En México, la Ley para el Fomento de la Inversión en Infraestructura Estratégica para el Desarrollo con Bienestar, aprobada por la Cámara de Diputados y pendiente en el Senado a abril de 2026, crea un nuevo esquema de inversión mixta mediante Vehículos de Propósito Específico (VPE). El gobierno mexicano proyecta que este marco detonará inversiones por 5,6 billones de pesos entre 2026 y 2030, según El País y el Plan de Inversión en Infraestructura para el Desarrollo con Bienestar. La creación de VPE representa un cambio estructural en la forma en que México articula la inversión público-privada en infraestructura, reemplazando en la práctica el modelo tradicional de APP.

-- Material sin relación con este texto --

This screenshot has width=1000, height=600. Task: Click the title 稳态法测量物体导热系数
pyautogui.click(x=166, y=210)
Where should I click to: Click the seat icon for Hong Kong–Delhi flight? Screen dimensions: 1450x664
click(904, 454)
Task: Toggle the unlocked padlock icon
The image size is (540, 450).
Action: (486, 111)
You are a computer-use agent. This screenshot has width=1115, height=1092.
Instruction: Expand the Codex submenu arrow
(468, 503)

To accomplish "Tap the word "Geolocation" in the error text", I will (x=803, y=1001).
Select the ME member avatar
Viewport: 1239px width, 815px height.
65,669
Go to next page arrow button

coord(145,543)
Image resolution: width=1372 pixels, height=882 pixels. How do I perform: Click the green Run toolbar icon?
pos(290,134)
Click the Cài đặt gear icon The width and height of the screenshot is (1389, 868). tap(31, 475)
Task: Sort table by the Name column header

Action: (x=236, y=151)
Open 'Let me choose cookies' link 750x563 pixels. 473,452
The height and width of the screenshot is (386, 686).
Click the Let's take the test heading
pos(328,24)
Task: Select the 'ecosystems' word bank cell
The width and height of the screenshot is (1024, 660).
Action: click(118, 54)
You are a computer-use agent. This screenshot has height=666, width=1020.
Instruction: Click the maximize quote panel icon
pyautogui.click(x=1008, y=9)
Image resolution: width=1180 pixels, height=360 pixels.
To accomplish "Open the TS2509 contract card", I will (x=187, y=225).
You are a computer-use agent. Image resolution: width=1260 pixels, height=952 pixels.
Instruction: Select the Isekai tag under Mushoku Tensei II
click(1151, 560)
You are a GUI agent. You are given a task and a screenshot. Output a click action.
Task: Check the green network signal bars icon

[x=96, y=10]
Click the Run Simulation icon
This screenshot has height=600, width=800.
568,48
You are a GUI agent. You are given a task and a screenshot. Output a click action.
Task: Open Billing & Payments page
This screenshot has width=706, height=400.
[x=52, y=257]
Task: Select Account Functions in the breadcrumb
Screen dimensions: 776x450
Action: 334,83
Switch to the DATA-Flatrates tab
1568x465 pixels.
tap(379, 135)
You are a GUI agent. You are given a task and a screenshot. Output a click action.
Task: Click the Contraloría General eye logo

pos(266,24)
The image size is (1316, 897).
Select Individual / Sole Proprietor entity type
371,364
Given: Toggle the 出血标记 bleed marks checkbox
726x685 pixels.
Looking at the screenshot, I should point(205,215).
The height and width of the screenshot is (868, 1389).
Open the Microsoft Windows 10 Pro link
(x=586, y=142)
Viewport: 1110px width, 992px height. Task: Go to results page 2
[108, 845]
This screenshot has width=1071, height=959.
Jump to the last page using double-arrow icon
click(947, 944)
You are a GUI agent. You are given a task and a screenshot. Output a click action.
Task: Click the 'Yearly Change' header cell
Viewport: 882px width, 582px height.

Esta ley permite iniciar contrataciones sin suficiencia presupuestaria previa en casos excepcionales, lo cual introduce una flexibilidad sin precedentes en la ejecución de proyectos de infraestructura estratégica en la región.
El mapa de oportunidades para el capital institucional
La convergencia de factores macroeconómicos, regulatorios y de mercado dibuja un escenario favorable para la infraestructura en América Latina, pero también exige una capa de intermediación institucional más sofisticada.
Los más de $100 billones en CDT que vencen en Colombia durante 2026, combinados con una inflación que presiona la búsqueda de rendimientos reales, generan una masa de capital que necesita destino. Los proyectos de infraestructura, con sus flujos indexados y horizontes de largo plazo, ofrecen exactamente el perfil de activo que los inversionistas institucionales requieren.
Pero la canalización efectiva de ese capital demanda más que buenos proyectos y buenas tasas. Requiere ejecutivos con la credibilidad, las redes y la experiencia sectorial para articular conversaciones entre partes que operan con lógicas distintas: fondos de pensiones que buscan estabilidad, desarrolladores que necesitan financiamiento, gobiernos que requieren ejecución.
Desde GRI Institute, el seguimiento de estas dinámicas permite identificar patrones que se replican a lo largo de la región. Los encuentros entre líderes de infraestructura en América Latina revelan consistentemente que la calidad de la intermediación institucional es tan determinante como la calidad de la ingeniería financiera para el éxito de los proyectos.
Perspectiva regional: un ecosistema en transformación
El ecosistema de infraestructura andino atraviesa una transformación que va más allá de los ciclos de inversión. La profesionalización de los roles de articulación entre capital institucional y proyectos, la sofisticación de los marcos regulatorios y la creciente disposición de los gobiernos a compartir riesgo con el sector privado configuran un mercado que madura de forma acelerada.
Colombia, con su combinación de presión fiscal y oportunidad financiera, se posiciona como un laboratorio de esta transformación. Perú, con su ambicioso pipeline de APP, ofrece escala. México, con su nueva legislación de VPE, introduce innovación institucional. Y Chile, con su base de gestores de activos reales, aporta experiencia operativa.
Para los líderes que operan en esta intersección, las decisiones de los próximos 18 meses definirán la estructura de la infraestructura latinoamericana para la próxima década.